Without going so far as allowing anger and blame to consume our lives, we must recognize it as a responsibility of citizenship to hold the tobacco industry and other polluters accountable. Friedman's essay is the story of a drug addict whose life was cut short by the effects of compulsive smoking, and the traumatic effects of the loss of a father on a young girl. If it was about a father's death due to poisoned food instead of tobacco, the bereaved daughter would be recognized as a crime victim; her anguish would be a grievance deserving public redress. The makers of the poisoned product would be officially blamed.
The Friedman story also raises a deeper and more philosophical question: who is a victim and what are the boundaries of individual responsibility? As a society we are ambiguous about who should qualify as victims and what are the boundaries of personal responsibility. The French Existentialist Philosopher Jean Paul Sartre said in 1952: "The war you get is the war you deserve." Such a view makes it difficult to recognize that there are victims at all. True, this attitude makes one "own" his or her personal history; but is such an empowerment an illusion? Are substance abuse and chemical addiction strictly matters of personal responsibility, or should these be treated as public health and justice issues?
There is an appeal in the simplistic Ayn Randian notion that all responsibility is individual; that collective responsibility (and punishment) is unfair. Under the influence of criminal prosecutors, crime victims' organizations are quick to place all the blame on perpetrators, and they frequently describe the cause of crimes as individual evil. Defendants' excuses that they have been abused as children and that their mental health care has been neglected by society are scorned. Likewise, conservative jurors in tobacco lawsuits say smokers are not victims; individual responsibility is the bottom line and the smokers themselves are to blame for their damaged health. On the other hand, most would agree with laws that make it a crime to distribute highly addictive sustances such as heroin or cocaine. Then again, important studies find susceptibility to nicotine addiction to be more prevalent and more powerful than addiction to heroin or cocaine (Licit and Illicit Drugs, Consumers Reports, 1972)

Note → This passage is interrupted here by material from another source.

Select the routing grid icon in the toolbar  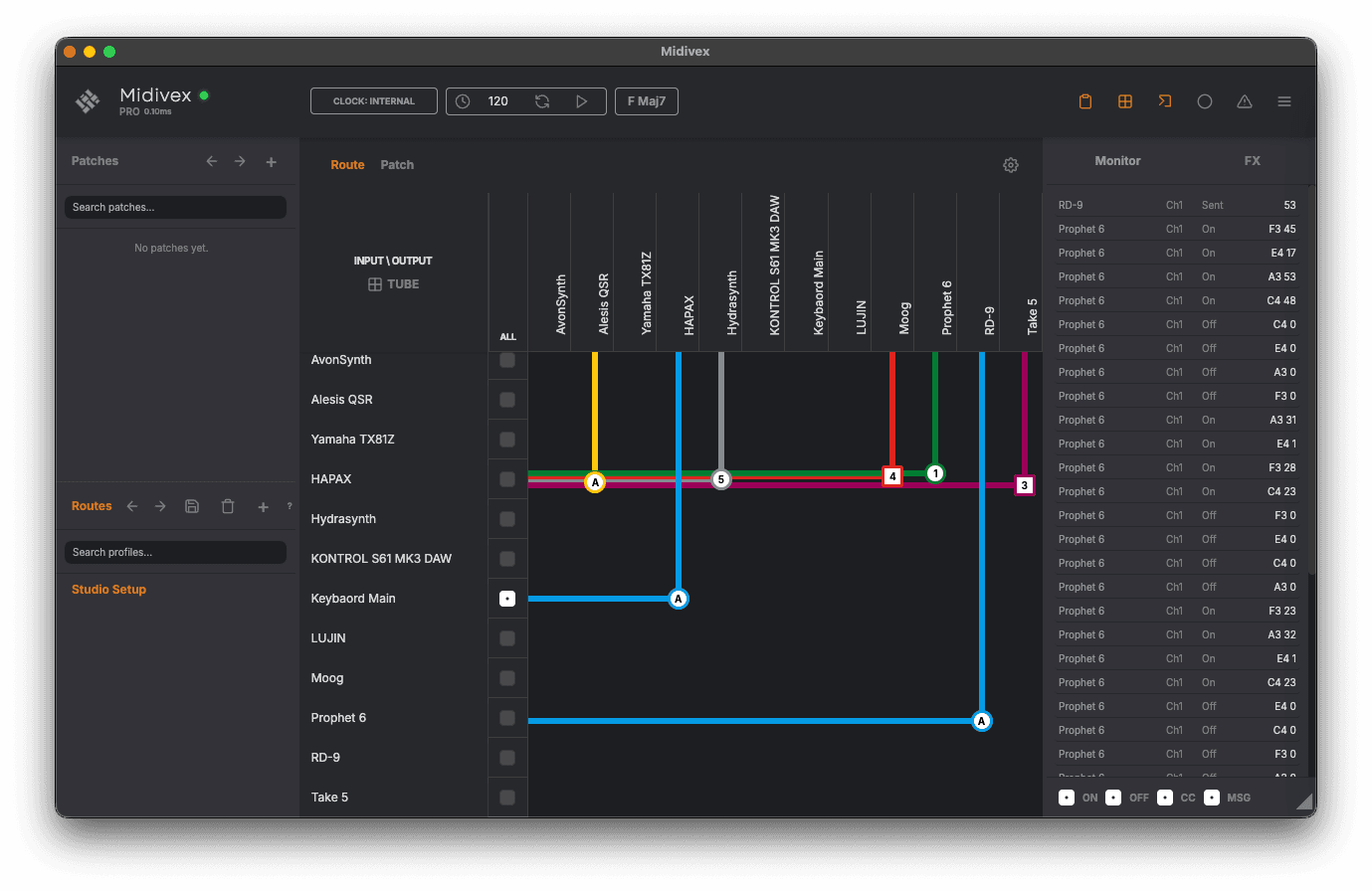click(x=1125, y=100)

Included with the conservative call for acceptance of individual responsibility is a strong undercurrent "atomizing" ordinary US citizens -- that is, dividing us into smaller and smaller units with respect to our self-interest (the isolated individual being the ultimate unit). On one level, a young person in trouble with the law may not find much sympathy for being fatherless; on another, Hillary Clinton's assertion that it takes a whole village to raise a child arouses much hostility. More generally, the perception that Americans comprise distinct economic and social classes is discouraged by our mainstream media and is rarely taught in our public schools. Such an awareness could lead to a collective resistance to the advantages currently enjoyed by corporations and the wealthy under our undemocratic economic system. The movement to divide and conquer opposes the maxim of Duma's Three Musketeers, "united we stand; divided we fall."